Veröffentlicht: Montag, 27.04.2026 09:40
Hamm: Klimacamp und Demo Ende Mai geplant
Am letzten Mai-Wochenende sind in Hamm mehrere Aktionen der Klimabewegung geplant. Nach Angaben regionaler Klimagruppen entsteht vom 27. bis 30. Mai ein Klimacamp im LippePark. Am 30. Mai soll außerdem eine Demonstration am Gersteinwerk stattfinden. Sie steht unter dem Motto „Zukunft statt Gas“ und wird nach Angaben der Veranstalter von Organisationen wie Greenpeace, Campact und Fridays For Future unterstützt. Zusätzlich kündigt das Bündnis „Ende Gelände“ für Ende Mai Aktionen zivilen Ungehorsams gegen den Ausbau von Gaskraftwerken im Ruhrgebiet an.
Hamm soll Knotenpunkt regionaler Gruppen werden
Für die regionale Klimabewegung hat die Bündelung der Veranstaltungen in Hamm nach eigener Darstellung eine besondere Bedeutung. Die Organisatoren wollen Umwelt-, Anti-Atomkraft- und Klimagruppen aus dem gesamten Umkreis zusammenbringen. Genannt werden dabei Regionen von Ahaus bis Soest. Ziel ist es, die Vernetzung lokaler Initiativen zu stärken und den gemeinsamen Protest gegen die Energiepolitik der Bundesregierung sowie gegen fossile Infrastrukturprojekte zu bündeln. Der Fokus der Aktionen liegt auf dem Ausstieg aus fossilen Energien.
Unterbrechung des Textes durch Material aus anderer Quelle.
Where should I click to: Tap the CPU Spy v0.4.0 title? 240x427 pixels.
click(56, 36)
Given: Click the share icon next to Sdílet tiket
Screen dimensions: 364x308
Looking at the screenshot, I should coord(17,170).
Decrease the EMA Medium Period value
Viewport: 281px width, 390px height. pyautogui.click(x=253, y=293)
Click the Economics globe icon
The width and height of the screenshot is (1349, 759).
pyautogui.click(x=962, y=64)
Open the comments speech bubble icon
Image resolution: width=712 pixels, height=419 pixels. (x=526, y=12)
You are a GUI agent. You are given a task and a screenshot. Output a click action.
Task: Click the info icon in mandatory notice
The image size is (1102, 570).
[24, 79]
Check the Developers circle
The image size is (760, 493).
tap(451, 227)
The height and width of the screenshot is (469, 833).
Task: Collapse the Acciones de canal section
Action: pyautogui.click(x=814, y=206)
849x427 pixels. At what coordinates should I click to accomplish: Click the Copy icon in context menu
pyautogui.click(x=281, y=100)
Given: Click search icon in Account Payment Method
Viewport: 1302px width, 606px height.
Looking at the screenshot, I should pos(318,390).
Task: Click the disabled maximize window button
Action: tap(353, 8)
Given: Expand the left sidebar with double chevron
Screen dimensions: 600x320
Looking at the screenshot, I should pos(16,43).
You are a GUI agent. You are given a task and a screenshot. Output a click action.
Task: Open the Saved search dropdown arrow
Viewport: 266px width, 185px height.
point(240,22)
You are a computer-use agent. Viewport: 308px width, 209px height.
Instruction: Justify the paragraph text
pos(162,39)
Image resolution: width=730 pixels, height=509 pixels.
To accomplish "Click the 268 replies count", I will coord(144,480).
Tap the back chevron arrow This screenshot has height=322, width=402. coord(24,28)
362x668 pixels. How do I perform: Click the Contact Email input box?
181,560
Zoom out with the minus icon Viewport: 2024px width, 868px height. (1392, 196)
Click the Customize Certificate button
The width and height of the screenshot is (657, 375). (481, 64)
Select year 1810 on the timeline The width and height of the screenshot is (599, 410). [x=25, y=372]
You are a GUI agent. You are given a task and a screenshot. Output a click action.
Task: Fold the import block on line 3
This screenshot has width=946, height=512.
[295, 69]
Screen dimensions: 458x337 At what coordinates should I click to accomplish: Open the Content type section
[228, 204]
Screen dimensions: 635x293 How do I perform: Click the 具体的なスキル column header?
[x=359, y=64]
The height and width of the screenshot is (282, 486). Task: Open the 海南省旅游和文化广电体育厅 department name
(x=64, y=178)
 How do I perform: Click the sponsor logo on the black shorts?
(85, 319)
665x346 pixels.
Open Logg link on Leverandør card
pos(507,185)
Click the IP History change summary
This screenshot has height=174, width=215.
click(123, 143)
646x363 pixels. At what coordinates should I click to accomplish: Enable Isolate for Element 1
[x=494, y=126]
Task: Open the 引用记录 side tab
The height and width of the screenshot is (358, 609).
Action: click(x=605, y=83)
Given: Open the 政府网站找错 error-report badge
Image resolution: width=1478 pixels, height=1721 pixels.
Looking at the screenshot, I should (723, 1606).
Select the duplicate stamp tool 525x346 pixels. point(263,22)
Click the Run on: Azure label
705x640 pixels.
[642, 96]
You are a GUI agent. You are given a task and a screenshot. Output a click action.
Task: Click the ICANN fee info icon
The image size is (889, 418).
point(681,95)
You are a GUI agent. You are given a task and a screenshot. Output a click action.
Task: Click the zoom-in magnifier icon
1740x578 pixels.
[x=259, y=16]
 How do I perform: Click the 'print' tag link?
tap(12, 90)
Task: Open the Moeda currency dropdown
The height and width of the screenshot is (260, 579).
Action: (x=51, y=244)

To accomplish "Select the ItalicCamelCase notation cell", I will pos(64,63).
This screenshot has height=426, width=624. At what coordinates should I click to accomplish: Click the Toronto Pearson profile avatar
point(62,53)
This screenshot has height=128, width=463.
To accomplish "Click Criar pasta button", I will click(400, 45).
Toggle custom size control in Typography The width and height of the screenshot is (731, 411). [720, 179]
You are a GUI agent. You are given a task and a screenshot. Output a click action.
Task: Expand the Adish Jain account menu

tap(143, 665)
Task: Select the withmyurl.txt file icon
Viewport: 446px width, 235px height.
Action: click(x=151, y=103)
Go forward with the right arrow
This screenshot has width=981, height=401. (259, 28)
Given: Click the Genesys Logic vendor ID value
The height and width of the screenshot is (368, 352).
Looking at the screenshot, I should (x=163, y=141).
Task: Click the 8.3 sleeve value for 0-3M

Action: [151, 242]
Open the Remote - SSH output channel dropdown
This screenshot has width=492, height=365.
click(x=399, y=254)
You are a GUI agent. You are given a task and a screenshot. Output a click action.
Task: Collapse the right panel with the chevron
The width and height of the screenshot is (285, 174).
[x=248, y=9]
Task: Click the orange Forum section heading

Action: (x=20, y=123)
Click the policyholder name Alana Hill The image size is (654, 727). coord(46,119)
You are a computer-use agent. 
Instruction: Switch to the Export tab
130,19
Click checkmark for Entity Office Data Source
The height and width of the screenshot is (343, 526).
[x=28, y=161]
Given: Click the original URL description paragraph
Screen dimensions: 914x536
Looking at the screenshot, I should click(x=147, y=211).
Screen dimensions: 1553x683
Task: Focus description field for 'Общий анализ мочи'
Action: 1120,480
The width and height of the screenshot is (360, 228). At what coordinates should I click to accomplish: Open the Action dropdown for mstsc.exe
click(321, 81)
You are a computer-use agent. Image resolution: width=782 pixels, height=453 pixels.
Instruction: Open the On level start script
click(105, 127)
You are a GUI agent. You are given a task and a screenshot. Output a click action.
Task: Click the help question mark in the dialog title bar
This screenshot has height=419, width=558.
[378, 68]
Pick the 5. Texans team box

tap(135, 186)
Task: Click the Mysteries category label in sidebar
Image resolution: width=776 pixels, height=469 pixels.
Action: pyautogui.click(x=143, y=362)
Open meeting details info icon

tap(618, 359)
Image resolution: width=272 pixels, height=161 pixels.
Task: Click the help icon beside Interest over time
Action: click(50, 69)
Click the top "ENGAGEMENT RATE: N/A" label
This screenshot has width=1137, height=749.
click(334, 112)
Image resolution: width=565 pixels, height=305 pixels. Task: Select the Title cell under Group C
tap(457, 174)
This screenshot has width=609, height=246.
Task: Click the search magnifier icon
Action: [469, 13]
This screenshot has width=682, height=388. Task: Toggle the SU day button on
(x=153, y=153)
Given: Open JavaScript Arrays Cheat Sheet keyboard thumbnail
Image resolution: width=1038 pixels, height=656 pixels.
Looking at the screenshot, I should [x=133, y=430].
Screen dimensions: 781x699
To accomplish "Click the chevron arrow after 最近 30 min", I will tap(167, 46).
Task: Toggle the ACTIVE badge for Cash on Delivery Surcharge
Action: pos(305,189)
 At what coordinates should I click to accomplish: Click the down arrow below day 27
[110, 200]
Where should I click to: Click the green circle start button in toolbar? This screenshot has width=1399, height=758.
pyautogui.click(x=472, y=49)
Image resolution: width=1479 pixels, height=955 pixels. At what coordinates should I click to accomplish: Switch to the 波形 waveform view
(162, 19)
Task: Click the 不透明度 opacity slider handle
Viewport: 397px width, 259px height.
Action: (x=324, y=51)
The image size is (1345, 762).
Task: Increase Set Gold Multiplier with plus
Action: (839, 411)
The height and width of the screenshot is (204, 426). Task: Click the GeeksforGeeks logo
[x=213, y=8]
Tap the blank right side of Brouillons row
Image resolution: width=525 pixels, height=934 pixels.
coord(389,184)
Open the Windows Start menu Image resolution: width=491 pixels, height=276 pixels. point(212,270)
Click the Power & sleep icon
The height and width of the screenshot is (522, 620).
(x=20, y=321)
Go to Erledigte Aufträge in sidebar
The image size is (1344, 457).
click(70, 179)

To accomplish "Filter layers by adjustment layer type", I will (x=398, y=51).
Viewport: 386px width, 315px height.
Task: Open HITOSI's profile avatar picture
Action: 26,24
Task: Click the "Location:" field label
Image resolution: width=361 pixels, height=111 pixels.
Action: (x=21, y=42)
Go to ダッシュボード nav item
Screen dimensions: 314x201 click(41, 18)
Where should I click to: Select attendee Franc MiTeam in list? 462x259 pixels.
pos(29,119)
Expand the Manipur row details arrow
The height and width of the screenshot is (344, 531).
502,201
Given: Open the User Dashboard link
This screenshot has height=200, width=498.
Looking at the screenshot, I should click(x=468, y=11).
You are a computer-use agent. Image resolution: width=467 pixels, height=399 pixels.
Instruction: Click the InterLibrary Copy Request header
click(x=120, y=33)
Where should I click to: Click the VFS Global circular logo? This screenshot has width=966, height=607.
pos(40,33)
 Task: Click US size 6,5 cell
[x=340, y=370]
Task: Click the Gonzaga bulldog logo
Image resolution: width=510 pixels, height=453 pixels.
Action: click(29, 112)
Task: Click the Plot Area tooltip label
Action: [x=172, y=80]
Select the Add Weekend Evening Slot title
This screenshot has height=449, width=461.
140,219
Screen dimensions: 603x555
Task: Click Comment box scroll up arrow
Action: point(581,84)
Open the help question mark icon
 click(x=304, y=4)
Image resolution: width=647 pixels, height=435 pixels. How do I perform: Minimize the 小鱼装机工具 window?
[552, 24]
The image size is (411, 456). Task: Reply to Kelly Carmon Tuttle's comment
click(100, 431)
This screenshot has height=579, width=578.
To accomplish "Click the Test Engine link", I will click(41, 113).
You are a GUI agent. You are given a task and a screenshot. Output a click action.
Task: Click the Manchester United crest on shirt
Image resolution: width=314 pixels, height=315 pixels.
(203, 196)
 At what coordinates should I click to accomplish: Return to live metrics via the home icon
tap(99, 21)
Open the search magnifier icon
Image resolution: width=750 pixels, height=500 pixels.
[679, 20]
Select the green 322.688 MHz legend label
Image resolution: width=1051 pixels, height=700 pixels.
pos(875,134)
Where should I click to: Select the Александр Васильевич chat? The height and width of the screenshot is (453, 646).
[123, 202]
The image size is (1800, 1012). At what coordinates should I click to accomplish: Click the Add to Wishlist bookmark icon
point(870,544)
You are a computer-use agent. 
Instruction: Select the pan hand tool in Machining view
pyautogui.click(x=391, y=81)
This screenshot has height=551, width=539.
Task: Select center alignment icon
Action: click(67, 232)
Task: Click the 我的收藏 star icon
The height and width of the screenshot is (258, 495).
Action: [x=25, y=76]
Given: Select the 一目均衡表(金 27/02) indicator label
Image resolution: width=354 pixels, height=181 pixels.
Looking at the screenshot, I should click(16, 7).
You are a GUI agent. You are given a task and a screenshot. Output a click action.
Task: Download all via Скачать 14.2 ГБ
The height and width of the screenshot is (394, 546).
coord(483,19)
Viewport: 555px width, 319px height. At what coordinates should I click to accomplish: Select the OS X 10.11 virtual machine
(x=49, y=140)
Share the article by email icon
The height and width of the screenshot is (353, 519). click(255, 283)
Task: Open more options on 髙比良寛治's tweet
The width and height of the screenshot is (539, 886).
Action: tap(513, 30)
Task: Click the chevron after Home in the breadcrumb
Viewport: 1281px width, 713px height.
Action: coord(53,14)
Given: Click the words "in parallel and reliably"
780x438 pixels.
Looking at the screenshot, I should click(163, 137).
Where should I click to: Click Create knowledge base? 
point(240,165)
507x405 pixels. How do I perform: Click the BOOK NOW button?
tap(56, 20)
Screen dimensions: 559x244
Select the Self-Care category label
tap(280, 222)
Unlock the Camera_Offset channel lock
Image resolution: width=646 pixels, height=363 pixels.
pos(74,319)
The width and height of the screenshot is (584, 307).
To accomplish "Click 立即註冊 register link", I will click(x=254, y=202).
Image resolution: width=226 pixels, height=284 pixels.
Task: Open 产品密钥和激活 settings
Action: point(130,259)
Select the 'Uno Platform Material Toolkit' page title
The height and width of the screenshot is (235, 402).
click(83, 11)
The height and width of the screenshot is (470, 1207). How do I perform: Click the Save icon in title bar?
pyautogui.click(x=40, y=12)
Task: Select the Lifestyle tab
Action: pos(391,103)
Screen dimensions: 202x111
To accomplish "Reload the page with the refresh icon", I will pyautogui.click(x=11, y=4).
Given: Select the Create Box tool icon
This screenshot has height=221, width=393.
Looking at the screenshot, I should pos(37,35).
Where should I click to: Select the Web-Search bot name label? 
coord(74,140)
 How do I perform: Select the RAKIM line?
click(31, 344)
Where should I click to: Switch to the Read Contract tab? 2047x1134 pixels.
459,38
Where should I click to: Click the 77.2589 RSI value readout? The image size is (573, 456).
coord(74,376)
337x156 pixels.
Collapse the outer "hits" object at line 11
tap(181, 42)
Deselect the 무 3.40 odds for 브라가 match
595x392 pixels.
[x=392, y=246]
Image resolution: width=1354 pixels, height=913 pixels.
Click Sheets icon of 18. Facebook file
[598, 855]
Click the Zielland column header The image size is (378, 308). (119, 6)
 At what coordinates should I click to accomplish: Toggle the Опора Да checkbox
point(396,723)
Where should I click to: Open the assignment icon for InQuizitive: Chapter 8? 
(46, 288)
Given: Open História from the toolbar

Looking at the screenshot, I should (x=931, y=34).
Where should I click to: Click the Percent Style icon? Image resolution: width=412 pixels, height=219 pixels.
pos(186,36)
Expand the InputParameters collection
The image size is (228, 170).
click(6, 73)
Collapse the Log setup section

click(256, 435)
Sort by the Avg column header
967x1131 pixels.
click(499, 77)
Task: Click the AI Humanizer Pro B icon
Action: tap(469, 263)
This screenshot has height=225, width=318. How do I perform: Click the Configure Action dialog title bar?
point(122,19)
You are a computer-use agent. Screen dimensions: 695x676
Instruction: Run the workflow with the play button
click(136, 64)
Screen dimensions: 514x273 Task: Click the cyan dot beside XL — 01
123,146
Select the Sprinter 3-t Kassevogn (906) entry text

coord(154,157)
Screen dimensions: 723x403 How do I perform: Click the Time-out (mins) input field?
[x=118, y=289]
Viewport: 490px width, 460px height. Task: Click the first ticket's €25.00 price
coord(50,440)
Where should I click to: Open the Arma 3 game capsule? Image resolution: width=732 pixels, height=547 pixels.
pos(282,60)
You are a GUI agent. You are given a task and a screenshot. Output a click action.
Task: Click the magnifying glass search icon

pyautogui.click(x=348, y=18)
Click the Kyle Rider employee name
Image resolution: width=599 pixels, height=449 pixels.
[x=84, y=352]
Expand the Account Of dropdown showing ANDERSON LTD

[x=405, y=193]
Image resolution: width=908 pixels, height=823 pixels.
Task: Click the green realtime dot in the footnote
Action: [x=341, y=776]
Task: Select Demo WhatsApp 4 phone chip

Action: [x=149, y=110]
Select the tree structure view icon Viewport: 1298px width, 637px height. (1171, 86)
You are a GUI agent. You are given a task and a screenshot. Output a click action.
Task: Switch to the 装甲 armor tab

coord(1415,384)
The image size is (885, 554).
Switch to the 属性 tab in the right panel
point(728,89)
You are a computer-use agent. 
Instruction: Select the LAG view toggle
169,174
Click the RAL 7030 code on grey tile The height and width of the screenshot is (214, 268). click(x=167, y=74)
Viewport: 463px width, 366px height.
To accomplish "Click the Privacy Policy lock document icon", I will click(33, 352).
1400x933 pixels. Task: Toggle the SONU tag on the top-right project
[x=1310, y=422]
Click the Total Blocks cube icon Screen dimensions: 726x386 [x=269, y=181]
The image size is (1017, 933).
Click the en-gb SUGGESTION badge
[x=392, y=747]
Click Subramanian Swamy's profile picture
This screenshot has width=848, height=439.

Gersteinwerk bei Hamm steht im Mittelpunkt
Ein zentraler Ort der Proteste ist das Gersteinwerk bei Hamm. Es steht für die Veranstalter symbolisch für bestehende und geplante fossile Infrastruktur in der Region. Die Hauptdemonstration ist dort für den 30. Mai vorgesehen. Nach Angaben der Klimagruppen werden die aktuellen Energiethemen dabei auch mit den angekündigten Castor-Transporten von Jülich nach Ahaus verknüpft. Damit sollen verschiedene energiepolitische Konfliktfelder in einer gemeinsamen Protestreihe zusammengeführt werden.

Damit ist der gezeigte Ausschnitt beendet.